2. MSB Feature Extraction: Compute MSB bispectrum maps for 1,024-sample segments. Convert 3D MSB plots to 2D RGB images (128×128 pixels).
3. CNN Training: Optimize hyperparameters (learning rate: 0.0001, batch size: 50) using 1,050 samples (350 per state).

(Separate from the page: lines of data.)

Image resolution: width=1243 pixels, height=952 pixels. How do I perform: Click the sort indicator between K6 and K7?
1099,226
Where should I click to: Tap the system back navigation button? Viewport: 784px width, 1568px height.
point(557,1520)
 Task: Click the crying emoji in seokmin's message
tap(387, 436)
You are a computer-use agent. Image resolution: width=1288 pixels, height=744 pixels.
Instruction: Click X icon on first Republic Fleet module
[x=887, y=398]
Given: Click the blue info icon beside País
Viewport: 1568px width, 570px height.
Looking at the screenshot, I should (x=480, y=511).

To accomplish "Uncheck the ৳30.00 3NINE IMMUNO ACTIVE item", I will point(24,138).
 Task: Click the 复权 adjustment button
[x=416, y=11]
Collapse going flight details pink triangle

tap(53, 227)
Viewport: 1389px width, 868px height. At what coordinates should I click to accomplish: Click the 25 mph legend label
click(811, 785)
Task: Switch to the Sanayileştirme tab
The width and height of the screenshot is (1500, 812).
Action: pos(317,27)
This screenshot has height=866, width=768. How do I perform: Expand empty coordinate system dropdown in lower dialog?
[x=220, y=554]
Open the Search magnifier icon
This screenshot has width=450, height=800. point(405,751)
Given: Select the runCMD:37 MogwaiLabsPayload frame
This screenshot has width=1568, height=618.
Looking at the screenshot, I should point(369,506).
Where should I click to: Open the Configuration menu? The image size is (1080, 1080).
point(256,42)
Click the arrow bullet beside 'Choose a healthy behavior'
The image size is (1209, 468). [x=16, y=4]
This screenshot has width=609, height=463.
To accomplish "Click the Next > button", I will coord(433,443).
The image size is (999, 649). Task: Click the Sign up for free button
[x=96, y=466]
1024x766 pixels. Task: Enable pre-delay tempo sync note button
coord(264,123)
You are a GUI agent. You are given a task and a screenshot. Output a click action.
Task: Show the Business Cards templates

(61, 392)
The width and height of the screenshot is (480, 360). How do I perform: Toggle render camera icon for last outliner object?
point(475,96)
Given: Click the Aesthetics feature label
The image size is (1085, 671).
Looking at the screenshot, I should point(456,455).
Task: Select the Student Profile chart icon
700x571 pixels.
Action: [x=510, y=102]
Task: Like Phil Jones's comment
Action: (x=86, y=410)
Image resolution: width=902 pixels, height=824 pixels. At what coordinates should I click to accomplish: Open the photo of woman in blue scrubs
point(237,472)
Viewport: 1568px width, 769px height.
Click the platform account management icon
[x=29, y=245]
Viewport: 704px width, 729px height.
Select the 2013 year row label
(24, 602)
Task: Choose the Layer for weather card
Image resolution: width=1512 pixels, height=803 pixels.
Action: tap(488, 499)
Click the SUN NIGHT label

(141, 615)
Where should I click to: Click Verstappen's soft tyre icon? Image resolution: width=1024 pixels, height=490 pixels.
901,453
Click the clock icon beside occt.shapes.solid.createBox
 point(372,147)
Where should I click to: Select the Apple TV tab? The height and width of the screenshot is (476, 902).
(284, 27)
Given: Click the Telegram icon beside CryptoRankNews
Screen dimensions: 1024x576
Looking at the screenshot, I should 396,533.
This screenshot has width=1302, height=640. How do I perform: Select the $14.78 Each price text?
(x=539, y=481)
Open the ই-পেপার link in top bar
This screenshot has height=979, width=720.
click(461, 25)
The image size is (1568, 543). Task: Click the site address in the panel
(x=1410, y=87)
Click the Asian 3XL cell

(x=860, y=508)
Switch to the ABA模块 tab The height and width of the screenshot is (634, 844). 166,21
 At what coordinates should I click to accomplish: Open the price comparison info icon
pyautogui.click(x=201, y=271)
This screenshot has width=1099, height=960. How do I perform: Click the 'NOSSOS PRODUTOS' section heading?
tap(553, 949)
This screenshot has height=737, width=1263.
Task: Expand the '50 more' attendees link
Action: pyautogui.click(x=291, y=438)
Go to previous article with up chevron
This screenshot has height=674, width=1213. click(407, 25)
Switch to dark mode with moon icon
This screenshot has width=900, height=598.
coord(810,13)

3. Experimental Validation

Comparative analysis with traditional methods demonstrates the superiority of the MSB-CNN approach:

Table 2. Diagnostic Performance Comparison

Method	Accuracy (%)	Training Time (s)
MSB + CNN	99.91	97
Raw Signal + CNN	93.53	107
MSB + SVM	99.42	2,374

The confusion matrix for spiral bevel gear fault classification reveals near-perfect separation between damage states:

$$ \text{Confusion Matrix} = \begin{bmatrix}
350 & 0 & 0 \\
0 & 349 & 1 \\
0 & 0 & 350
\end{bmatrix} $$

4. Conclusion

The integration of MSB and CNN provides a noise-resistant solution for spiral bevel gear fault diagnosis. Key advantages include:

• Automatic feature learning from bispectral maps
• Superior accuracy (99.91%) compared to time-domain CNN and SVM
• Efficient computation (97s training time)

This methodology significantly improves maintenance strategies for spiral bevel gears in critical industrial applications.